This autonomous University will be instituted by the Act of the Parliament of India, and President of India will be a Visitor, and the Defence Minister will be the Chancellor. INDU will be governed as per its own norms and will be responsible to promote coordination and interaction between Institutions of Armed Forces or establishments of the country. Defence training institutions will be affiliated to award degrees.

The institute will be headed by a President, who will be a three-star serving General or equivalent officer with C-in-C status on appointment, and a Vice-President, who will be a civilian.

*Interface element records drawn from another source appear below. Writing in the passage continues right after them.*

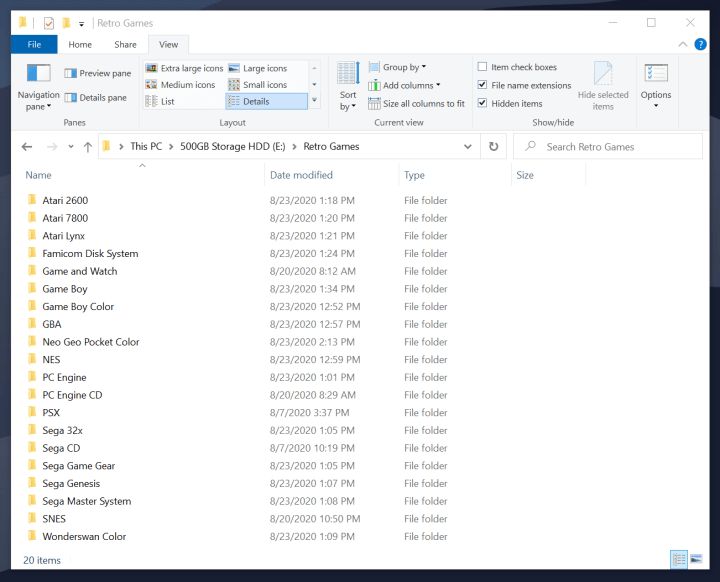Switch to the Share ribbon tab
This screenshot has width=720, height=582.
point(125,44)
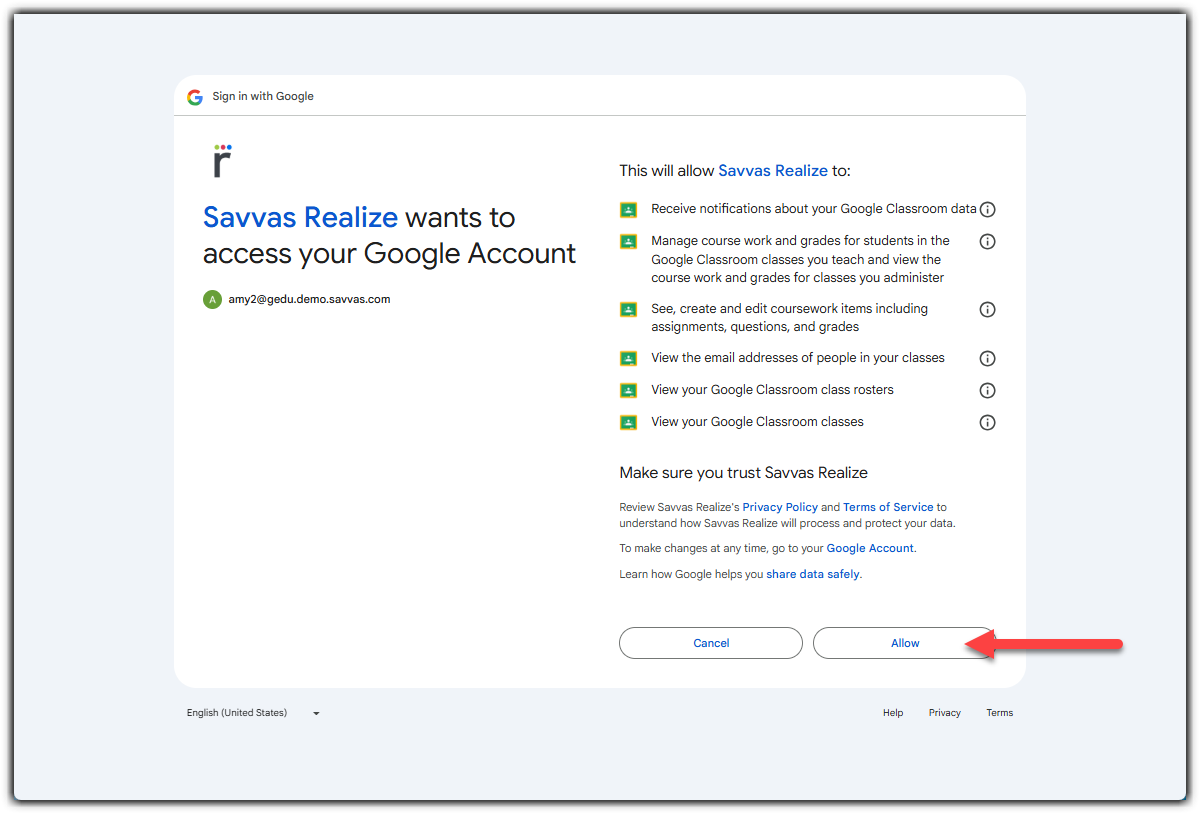Image resolution: width=1202 pixels, height=816 pixels.
Task: Click info icon beside class rosters permission
Action: tap(987, 390)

The university formed on the lines of Indian Institutes of Technology (IIT) and Indian Institutes of Management (IIMs) will have the teaching faculty composed of military personnel and civilians in the ratio of 1:1.

=== Constituent schools ===

The university will have the following constituent units:

- Centre for Distance and Open Learning (CDOL).
- School of Defence Management (SDM).
- School of Defence Technology (SDT).
- School of National Security Studies (SNSS).
- School of Foreign Languages (SFL).

=== Affiliated institutes of Indian military ===

Following existing institutes will be affiliated to the university:

- College of Defence Management (CDM, Secunderabad, Telangana).
- Defence Services Staff College (DSSC, Wellington, Tamil Nadu).
- National Defence Academy (NDA, Khadakwasla, Maharashtra).
- National Defence College (NDC, New Delhi).
- School of Foreign Languages (SFL, New Delhi).

== Courses ==

At least 66% students will be from the Indian Armed Forces and the remaining 33% will be from the Paramilitary forces of India, Police in India and civilians. The university will offer doctoral and post-doctoral research, post-graduate studies as well as higher studies through distance learning to military and civilians.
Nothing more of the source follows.